Öcalan'ın tahliyesi nasıl önlenir?
Bu sorunun cevabı, yargının siyasallaştığı günümüzde gerçek anlamda Tarihi bir kahramanlık gerektirmekte...
Oysa yapılması gereken yalnızca ilgili savcının görevinin gereğini yerine getirerek Öcalan hakkındaki 14 yıldır açık tutulan soruşturma dosyasını sonuçlandırmak!
Hukuka o kadar muhtacız ki, yalnızca görevinin gereğini yapan ve böylelikle “Yenidoğan Çetesi”ni çökerten savcı Yavuz Engin'i kamuoyu kahraman ilan etti. Tabii ki biz de savcımızı görevinin gereğini yerine getirdiği için tebrik ediyoruz.
Ama şimdi sizlerle, görevinin gereğini yerine getirdiğinde gerçekten büyük bir kahraman olacak başka bir savcıdan söz etmek istiyorum.
Bu savcımızın ismini bilmiyorum çünkü bizzat şikâyetçilerinden ve takipçilerinden olduğum teröristbaşı Öcalan hakkında tam 14 yıldır sürdürülen KCK Kuruculuğu ve Yöneticiliği soruşturma dosyasında 14 yılda bugüne kadar yaklaşık 20 ayrı savcı görev aldı.

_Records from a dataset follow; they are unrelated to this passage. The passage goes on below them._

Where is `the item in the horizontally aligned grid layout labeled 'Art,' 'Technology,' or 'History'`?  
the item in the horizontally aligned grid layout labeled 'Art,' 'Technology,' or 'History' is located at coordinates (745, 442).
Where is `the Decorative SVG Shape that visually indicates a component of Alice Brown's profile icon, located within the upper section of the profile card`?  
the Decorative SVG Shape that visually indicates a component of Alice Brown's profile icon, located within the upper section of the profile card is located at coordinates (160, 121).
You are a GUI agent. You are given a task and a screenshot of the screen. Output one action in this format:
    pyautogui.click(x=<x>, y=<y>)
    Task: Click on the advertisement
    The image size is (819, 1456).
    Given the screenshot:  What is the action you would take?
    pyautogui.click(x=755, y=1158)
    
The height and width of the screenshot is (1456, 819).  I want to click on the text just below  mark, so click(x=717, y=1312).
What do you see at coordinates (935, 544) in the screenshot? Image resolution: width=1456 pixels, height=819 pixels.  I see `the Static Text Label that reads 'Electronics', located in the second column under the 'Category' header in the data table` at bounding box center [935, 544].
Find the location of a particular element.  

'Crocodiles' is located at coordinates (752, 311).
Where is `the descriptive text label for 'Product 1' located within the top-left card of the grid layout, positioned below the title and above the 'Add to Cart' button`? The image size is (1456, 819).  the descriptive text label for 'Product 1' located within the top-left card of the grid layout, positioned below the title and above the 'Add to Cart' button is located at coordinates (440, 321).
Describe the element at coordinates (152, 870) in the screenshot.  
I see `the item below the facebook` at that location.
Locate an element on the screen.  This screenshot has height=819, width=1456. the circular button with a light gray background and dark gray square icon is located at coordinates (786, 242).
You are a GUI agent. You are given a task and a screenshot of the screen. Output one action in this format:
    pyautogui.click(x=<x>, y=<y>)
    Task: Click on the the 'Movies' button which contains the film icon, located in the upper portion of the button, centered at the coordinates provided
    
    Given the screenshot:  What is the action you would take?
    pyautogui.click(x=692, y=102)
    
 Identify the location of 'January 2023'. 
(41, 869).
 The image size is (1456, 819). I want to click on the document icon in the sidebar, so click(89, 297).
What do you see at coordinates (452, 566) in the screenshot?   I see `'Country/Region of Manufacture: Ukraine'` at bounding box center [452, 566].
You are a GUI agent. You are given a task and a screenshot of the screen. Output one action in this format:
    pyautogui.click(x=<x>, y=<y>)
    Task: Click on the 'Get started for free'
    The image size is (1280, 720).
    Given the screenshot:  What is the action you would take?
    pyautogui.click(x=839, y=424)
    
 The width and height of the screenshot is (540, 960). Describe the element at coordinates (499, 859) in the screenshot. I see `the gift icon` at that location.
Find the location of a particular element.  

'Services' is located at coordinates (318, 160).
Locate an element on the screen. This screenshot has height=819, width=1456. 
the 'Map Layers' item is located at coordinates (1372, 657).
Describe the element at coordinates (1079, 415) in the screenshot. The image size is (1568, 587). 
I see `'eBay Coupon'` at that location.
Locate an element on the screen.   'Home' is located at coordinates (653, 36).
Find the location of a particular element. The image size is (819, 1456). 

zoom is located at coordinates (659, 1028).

Ancak gelin görün ki, bugüne dek bir tek soruşturma savcısı bile, teröristbaşı Öcalan hakkındaki KCK kuruculuğu iddialı soruşturmayı sonuçlandırmadı.
Bugüne kadar dosyaya atanan tüm savcılar aldıkları soruşturma dosyasını öylece beklettiler...
Yalnızca içlerinden bir kaçı, o da soruşturma dosyasının bu kadar uzun süredir bekletildiğini gizlemek için 3-5 yılda bir yetkisizlikle kararı vererek soruşturma dosyasını İstanbul'dan Bursa'ya, Bursa'dan İstanbul'a bir pinpon topu misali gönderdi.
14 yıldır adeta bir ateş topu gibi savcılar tarafından bir an önce üstlerinden atılmak için birbirleriyle yarışılan bu dosyada, bugüne kadar hiçbir şekilde Öcalan KCK'yı kurdu ve talimat verip yönetti mi yoksa KCK'yı kurmadı, talimat veremedi mi tespiti yapılamadı!
Nasıl yapılsın?
Eğer, Öcalan KCK'yı kurmadı, eylem talimatı da vermedi denilirse bu hâlde Öcalan'dan talimat aldığı iddiasıyla mahkûm edilen başta Selahattin Demirtaş olmak üzere HDP'lileri serbest bırakmak gerekecek!
Yok eğer, birçok mahkeme kararında belirtildiği üzere KCK'yı Öcalan kurduğunda talimat verdi denilirse, bu kere de Öcalan hakkında yeni bir dava açılıp yine tutuklama kararı vermek gerekecek!
Bu da hâliyle, ikinci çözüm sürecinde Öcalan'ın ‘umut hakkı’ bahanesiyle tahliye edilip, TBMM'de konuşma yapması davetini yerine getirmesine engel olacak...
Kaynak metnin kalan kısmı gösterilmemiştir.